**TAREFA 1**
Devolve, sem qualquer alteração, o trecho do excerto sobre a imigração no Reino Unido que vai de "O sistema de" a "Matemática e Ciências).".
**TAREFA 2**
Indica se cada afirmação concorda com o excerto sobre a imigração no Reino Unido: (a) O salário mínimo exigido para o visto de trabalho subiu para cerca de 38.700 libras anuais. (b) O sistema de pontos exige um mínimo de 80 pontos. (c) Segundo as autoridades, a imigração recorde do ano transacto foi de 745.000 pessoas. Responde sim ou não e cita as palavras do excerto que o decidem.

**EXCERTO DE ORIGEM**
━━━━━━

Já perdi as contas às vezes em que ouvi terceiros, em jeito de candura, a dizerem que "vocês foram embora na altura certa".

Nunca há uma altura certa para nos irmos embora quando o melhor é ficar — e ficar para sempre com quem mais queremos e quem mais nos quer. Uma coisa é certa: se fosse hoje o dia de partida, não seria possível partir e esta fuga para a frente não seria senão o regresso à fome.

A razão? Se no pós-"Brexit" já nos era exigido não só a garantia de emprego ao chegar à fronteira, mas também o salário mínimo de 26.200 libras anuais, de acordo com as novas regras para obtenção de visto de trabalho, esse salário mínimo subiu para a casa das 38.700 libras anuais. Há áreas de excepção (como as da saúde ou segurança social), mas com um salário inferior a esse valor vem a contramedida de não poderem trazer consigo, agora ou mais tarde, os respectivos cônjuges e dependentes.

O Reino Unido está cada vez mais fechado sobre si mesmo. A culpa, segundo as autoridades, é da imigração recorde de 745.000 almas no ano transacto, com o Governo a uma só voz a gritar que não chega para todos.

O sistema de pontos exige um mínimo de 70 pontos, somados entre o contrato de trabalho, o conhecimento da língua inglesa, a formação nas áreas de Ciências, Tecnologia, Engenharia ou Matemática e o tal ordenado mínimo — que de mínimo tem muito pouco, para não dizer nada.

Se por um lado o ensino de Ciências abre a porta a este que vos escreve, estivesse eu como estava em 2007 e o início da carreira associado à falta de experiência seriam o suficiente e mais um pouco para cortar as pernas e matar a esperança de uma vida por saciar desde Portugal, apesar da falta de dezenas de milhares de professores no Reino Unido (com as vagas hoje e sempre por preencher, principalmente nas disciplinas de Matemática e Ciências).

━━━━━━

**DADOS EXTRAÍDOS**
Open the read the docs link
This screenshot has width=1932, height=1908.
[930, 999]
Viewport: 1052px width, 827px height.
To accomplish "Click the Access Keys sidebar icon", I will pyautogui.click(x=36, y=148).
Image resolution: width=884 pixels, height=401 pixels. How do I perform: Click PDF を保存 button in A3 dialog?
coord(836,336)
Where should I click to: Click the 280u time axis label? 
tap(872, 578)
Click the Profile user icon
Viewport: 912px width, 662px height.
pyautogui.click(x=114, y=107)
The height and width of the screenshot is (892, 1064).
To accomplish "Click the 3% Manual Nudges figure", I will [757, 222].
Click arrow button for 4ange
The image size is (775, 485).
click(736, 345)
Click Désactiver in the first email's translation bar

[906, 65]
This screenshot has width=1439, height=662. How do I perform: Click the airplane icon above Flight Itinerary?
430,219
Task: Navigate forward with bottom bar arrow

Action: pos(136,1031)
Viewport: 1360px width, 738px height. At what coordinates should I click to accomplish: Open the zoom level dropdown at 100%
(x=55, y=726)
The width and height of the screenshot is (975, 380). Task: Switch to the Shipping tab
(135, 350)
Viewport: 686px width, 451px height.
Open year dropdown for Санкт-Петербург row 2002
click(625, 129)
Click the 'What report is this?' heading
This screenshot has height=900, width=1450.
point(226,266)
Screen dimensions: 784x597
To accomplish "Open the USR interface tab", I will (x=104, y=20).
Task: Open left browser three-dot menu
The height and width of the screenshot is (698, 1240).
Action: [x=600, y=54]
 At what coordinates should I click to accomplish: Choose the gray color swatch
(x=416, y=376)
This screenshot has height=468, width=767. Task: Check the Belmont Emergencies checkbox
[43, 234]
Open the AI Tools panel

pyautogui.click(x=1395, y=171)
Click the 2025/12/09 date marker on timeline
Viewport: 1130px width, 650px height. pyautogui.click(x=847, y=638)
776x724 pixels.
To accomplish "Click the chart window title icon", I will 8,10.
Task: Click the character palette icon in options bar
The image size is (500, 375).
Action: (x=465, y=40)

━━━━━━

**RESPOSTA 1**
O sistema de pontos exige um mínimo de 70 pontos, somados entre o contrato de trabalho, o conhecimento da língua inglesa, a formação nas áreas de Ciências, Tecnologia, Engenharia ou Matemática e o tal ordenado mínimo — que de mínimo tem muito pouco, para não dizer nada.

Se por um lado o ensino de Ciências abre a porta a este que vos escreve, estivesse eu como estava em 2007 e o início da carreira associado à falta de experiência seriam o suficiente e mais um pouco para cortar as pernas e matar a esperança de uma vida por saciar desde Portugal, apesar da falta de dezenas de milhares de professores no Reino Unido (com as vagas hoje e sempre por preencher, principalmente nas disciplinas de Matemática e Ciências).

**RESPOSTA 2**
(a) Sim: "esse salário mínimo subiu para a casa das 38.700 libras anuais".
(b) Não: "O sistema de pontos exige um mínimo de 70 pontos".
(c) Sim: "A culpa, segundo as autoridades, é da imigração recorde de 745.000 almas no ano transacto".